To create the gold, the Linköping researchers started from a three-dimensional basic material in which the gold is embedded between layers of titanium and carbon. But the road to gold has not been smooth sailing. According to Lars Hultman, professor of thin-film physics at Linköping University, part of the progress is down to luck. 

 

– We had created the basic material with completely different applications in mind. We started with electrically conductive ceramics called titanium silicon carbide, where silicon is in thin layers. Then the idea was to coat the ceramics with gold to create a contact.

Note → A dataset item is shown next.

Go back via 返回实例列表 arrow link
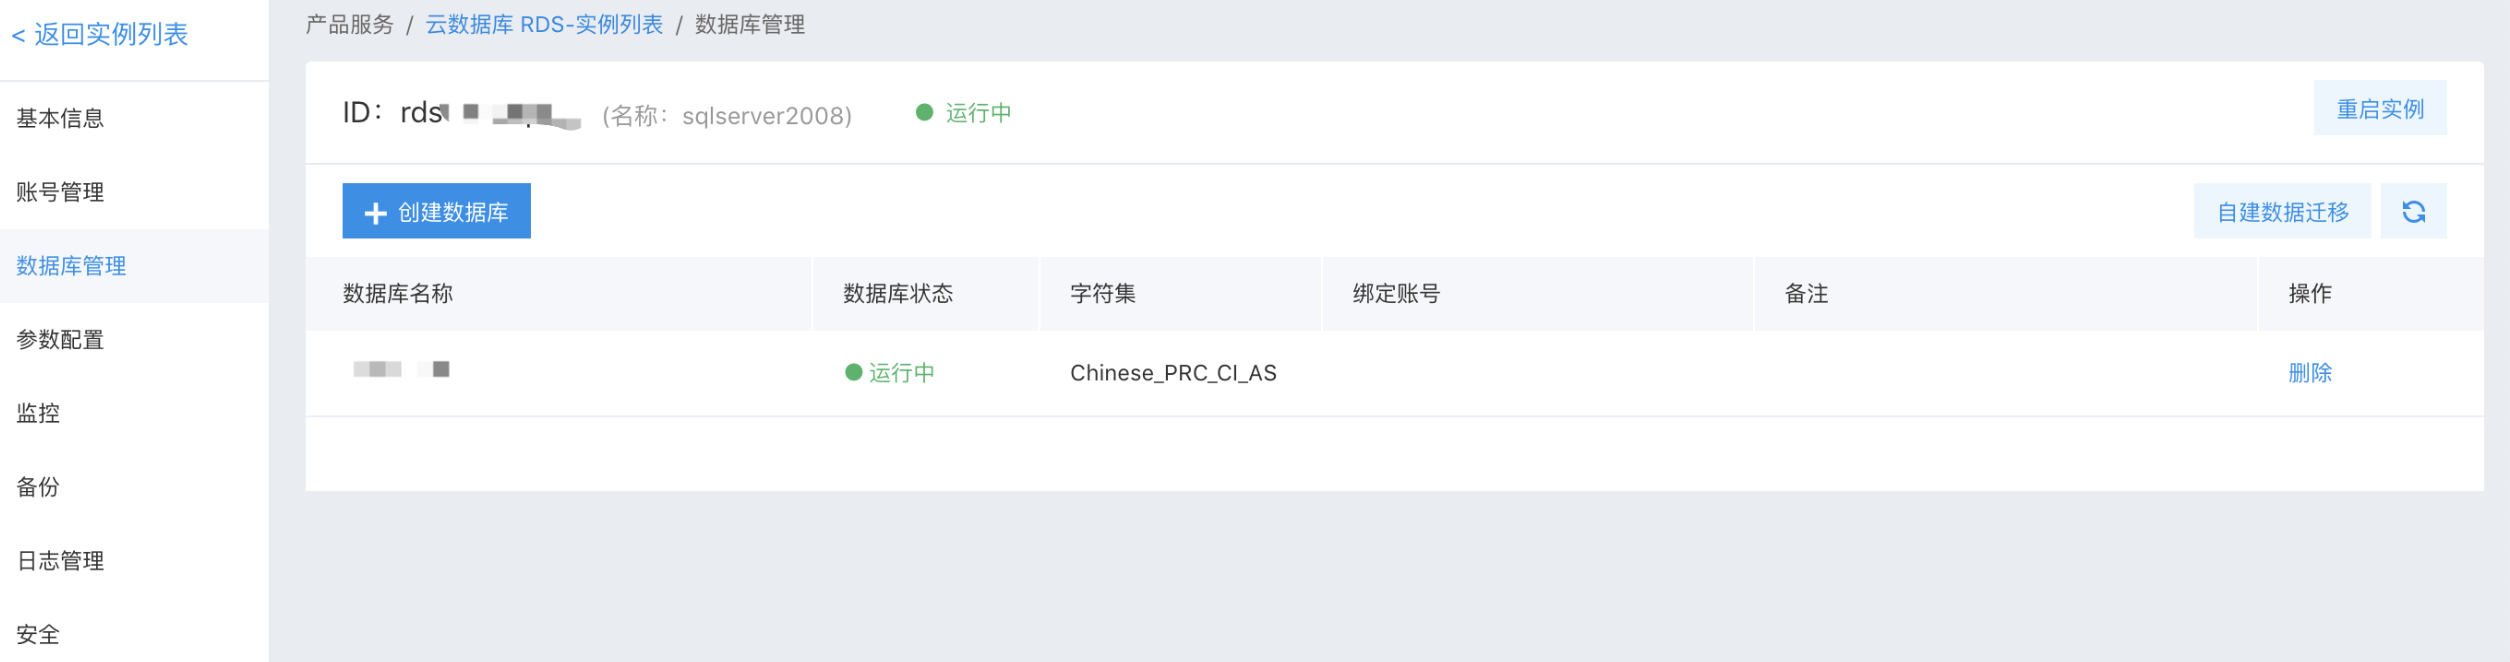Viewport: 2510px width, 662px height. (100, 35)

But when we exposed the material to high temperatures, the silicon layer was replaced by gold inside the base material, says Lars Hultman.

 

The phenomenon is called intercalation and what the researchers had then discovered was titanium gold carbide. For several years, researchers have had titanium gold carbide without knowing how the gold can be “washed out”. 

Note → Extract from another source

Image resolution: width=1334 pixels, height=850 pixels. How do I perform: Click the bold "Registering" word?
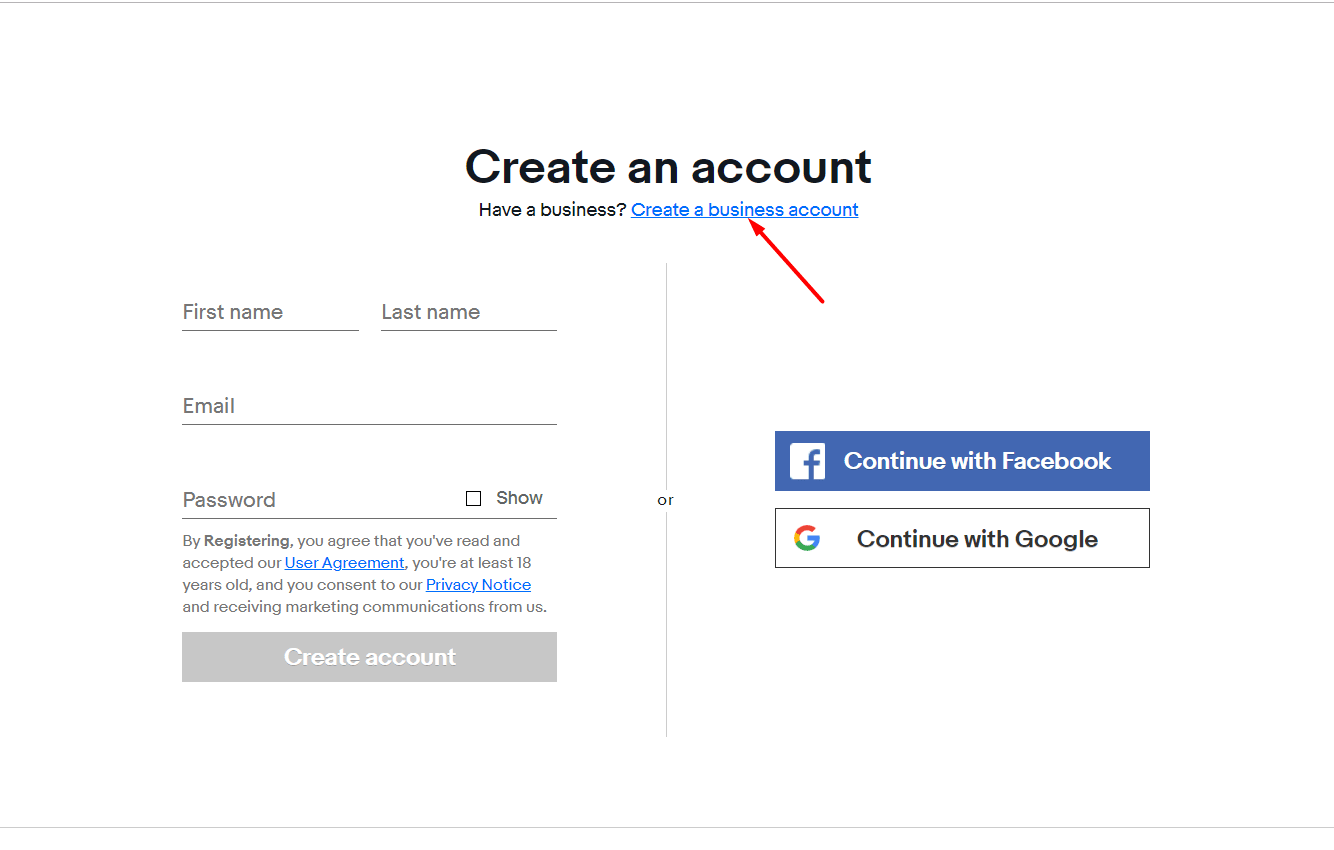coord(247,541)
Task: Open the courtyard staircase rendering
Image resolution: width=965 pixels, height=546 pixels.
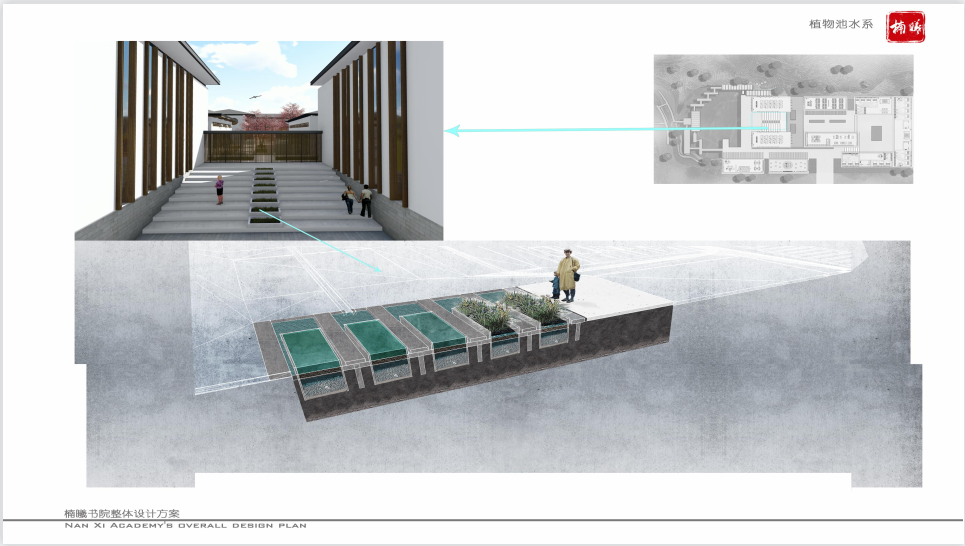Action: 259,140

Japanese blacksmithing art

 

As if by chance, Lars Hultman found a method that has been used in Japanese blacksmithing for over a hundred years. It is called Murakami’s reagent, which etches away carbon residues and changes the color of steel in, for example, knife manufacturing. But it was not possible to use the exact same recipe as those blacksmiths did. Shun Kashawaya had to test himself:

 

– I tried different concentrations of the Murakami reagent and different time spans for the etching. A day, a week, a month, several months. What we noticed was that the lower the concentration and the longer the etching time, the better. But it still wasn’t enough, he says.

 

The etching must also be done in the dark as cyanide is developed in the reaction when it is hit by light and it dissolves the gold. The last step was to make the gold sheets stable. To prevent the exposed two-dimensional sheets from curling up, a surfactant was added. In this case, a long molecule that separates and stabilizes the sheets, a so-called surfactant.

 

– The sheet with the gold is in a solution, a bit like cornflakes in milk. With the help of a type of “net”, we can collect the gold and examine it in an electron microscope to confirm that we have succeeded. Which we have, says Shun Kashawaya.

Many applications

 

The new properties of gold are due to the fact that the gold gets two free bonds when it lies in two dimensions. Thanks to it, future applications may include carbon dioxide conversion, production of valuable chemicals, catalysis to produce hydrogen, water purification, communication and much more. In addition, the amount of gold used in applications today can be greatly reduced.

 

The next step for the LiU researchers is to investigate whether it is possible to do the same with other precious metals and to identify more future applications.

 

The research was funded by the Swedish Research Council, the Government’s strategic research area in materials science AFM at Linköping University, Knut and Alice Wallenberg Foundation, Åforsk Foundation, Olle Enqvist Foundation, Carl Trygger Foundation, Göran Gustafsson Foundation, MIRAI 2.0, Swedish National Infrastructure for Computing (SNIC) and National Academic Infrastructure for Supercomputing in Sweden (NAISS).